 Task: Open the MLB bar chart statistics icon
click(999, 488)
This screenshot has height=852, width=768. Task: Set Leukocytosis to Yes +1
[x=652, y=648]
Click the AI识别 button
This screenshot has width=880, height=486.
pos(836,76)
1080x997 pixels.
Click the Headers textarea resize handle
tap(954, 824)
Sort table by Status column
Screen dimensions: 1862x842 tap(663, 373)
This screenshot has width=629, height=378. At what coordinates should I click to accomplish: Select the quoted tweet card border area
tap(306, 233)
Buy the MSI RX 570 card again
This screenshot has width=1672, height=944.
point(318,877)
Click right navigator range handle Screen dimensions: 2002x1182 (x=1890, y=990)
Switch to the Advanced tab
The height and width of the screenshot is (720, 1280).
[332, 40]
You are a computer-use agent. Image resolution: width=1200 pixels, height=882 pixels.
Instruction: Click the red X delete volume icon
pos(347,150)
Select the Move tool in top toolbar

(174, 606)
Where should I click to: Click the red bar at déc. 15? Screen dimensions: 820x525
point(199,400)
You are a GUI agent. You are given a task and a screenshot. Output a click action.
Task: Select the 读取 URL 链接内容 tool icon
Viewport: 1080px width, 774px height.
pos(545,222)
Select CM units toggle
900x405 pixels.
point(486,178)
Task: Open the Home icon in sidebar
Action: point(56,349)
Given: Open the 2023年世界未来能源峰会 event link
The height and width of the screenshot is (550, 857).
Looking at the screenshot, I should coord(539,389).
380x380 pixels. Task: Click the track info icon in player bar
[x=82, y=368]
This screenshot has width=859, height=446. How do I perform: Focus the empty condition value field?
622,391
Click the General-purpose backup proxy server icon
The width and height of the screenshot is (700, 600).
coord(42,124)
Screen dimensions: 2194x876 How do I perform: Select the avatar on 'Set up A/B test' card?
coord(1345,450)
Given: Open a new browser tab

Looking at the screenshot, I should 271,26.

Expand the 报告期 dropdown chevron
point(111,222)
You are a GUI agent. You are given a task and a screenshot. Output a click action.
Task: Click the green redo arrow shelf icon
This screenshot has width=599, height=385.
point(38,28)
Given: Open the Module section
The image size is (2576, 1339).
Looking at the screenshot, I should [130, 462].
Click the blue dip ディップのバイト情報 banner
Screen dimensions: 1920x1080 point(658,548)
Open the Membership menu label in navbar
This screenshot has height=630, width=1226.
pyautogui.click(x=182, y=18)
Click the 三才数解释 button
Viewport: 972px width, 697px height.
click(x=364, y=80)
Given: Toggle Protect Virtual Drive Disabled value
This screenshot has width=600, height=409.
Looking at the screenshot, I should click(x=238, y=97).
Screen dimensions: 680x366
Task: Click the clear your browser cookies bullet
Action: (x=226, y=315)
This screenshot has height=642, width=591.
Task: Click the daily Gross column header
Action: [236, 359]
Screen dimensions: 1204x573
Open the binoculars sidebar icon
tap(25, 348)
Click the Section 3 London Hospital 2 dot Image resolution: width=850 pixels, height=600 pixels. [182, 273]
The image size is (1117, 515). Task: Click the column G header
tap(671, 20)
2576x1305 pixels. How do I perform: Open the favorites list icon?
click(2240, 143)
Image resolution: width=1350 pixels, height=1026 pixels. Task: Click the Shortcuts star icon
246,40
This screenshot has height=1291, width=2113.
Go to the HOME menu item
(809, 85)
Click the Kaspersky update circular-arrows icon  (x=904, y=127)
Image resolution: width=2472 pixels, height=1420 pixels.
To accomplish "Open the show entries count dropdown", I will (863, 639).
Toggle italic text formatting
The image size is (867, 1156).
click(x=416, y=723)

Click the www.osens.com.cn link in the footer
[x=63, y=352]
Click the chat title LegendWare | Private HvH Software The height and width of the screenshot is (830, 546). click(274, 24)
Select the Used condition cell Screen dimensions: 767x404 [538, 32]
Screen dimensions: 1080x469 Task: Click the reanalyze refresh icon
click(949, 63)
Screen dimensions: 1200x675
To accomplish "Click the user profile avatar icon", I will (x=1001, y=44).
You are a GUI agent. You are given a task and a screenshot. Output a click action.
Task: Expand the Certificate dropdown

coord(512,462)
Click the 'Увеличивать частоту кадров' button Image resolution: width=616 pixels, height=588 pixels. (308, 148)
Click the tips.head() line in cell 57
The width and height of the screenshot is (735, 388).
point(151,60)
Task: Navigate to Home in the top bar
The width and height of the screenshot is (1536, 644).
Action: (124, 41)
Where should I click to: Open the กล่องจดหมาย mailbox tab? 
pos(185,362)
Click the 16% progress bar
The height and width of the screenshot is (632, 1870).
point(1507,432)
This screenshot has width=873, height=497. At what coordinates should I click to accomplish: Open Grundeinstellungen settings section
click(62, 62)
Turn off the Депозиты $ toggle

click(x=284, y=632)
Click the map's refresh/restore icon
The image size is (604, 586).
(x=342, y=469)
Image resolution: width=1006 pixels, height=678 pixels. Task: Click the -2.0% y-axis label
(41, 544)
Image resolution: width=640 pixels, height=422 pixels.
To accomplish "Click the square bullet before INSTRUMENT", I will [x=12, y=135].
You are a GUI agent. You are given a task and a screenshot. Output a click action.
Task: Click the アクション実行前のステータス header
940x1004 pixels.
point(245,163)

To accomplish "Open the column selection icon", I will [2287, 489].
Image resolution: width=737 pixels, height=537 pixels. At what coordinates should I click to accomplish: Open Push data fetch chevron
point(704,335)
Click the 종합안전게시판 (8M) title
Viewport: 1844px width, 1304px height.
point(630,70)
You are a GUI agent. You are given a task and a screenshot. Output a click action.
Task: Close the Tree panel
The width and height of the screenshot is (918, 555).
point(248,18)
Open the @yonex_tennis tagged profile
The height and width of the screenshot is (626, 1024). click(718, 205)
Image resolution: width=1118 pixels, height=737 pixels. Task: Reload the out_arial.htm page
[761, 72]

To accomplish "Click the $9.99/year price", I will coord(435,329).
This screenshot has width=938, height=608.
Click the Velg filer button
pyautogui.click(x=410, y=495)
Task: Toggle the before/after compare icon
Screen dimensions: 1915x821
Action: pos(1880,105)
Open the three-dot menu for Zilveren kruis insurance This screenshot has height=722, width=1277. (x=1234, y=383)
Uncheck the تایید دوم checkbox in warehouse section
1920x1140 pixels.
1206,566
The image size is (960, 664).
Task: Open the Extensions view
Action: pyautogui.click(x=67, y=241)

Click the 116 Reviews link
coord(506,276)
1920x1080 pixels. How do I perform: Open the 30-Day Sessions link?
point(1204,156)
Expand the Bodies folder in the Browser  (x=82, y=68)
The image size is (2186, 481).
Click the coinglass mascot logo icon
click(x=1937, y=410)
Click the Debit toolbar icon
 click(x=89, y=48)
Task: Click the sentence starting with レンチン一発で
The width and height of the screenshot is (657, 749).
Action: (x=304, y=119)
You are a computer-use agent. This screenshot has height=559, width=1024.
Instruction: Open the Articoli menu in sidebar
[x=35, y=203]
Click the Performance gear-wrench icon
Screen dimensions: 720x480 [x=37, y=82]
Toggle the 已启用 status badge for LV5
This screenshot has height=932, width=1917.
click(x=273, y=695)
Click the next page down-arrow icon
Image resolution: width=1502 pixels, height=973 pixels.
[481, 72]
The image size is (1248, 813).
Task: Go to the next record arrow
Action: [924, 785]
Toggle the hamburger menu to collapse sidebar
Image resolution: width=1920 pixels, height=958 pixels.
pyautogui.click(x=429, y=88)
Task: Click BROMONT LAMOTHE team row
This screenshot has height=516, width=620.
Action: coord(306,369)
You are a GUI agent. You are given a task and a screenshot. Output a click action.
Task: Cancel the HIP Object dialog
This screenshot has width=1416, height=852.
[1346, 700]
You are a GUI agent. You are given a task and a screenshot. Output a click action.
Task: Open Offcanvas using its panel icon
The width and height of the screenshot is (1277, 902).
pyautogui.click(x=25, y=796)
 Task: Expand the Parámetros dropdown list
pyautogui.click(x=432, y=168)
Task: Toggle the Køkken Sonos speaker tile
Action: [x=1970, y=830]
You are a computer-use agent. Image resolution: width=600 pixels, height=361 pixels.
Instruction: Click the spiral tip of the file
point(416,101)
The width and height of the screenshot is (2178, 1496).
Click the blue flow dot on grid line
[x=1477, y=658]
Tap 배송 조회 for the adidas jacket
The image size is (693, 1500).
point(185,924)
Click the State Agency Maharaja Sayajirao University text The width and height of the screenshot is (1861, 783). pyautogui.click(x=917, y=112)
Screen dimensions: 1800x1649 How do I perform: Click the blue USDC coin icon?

★ ★ ★

◆ **PROBLEM TO SOLVE**: Rewrite the data above from the line containing "Screen dimensions: 1200x675" through the line containing "coord(512,462)", both included, keeping every request line, and shift each answer coordinate by adding 11 to it.

◆ **RESULT**:
Screen dimensions: 1200x675
To accomplish "Click the user profile avatar icon", I will (x=1012, y=55).
You are a GUI agent. You are given a task and a screenshot. Output a click action.
Task: Expand the Certificate dropdown

coord(523,473)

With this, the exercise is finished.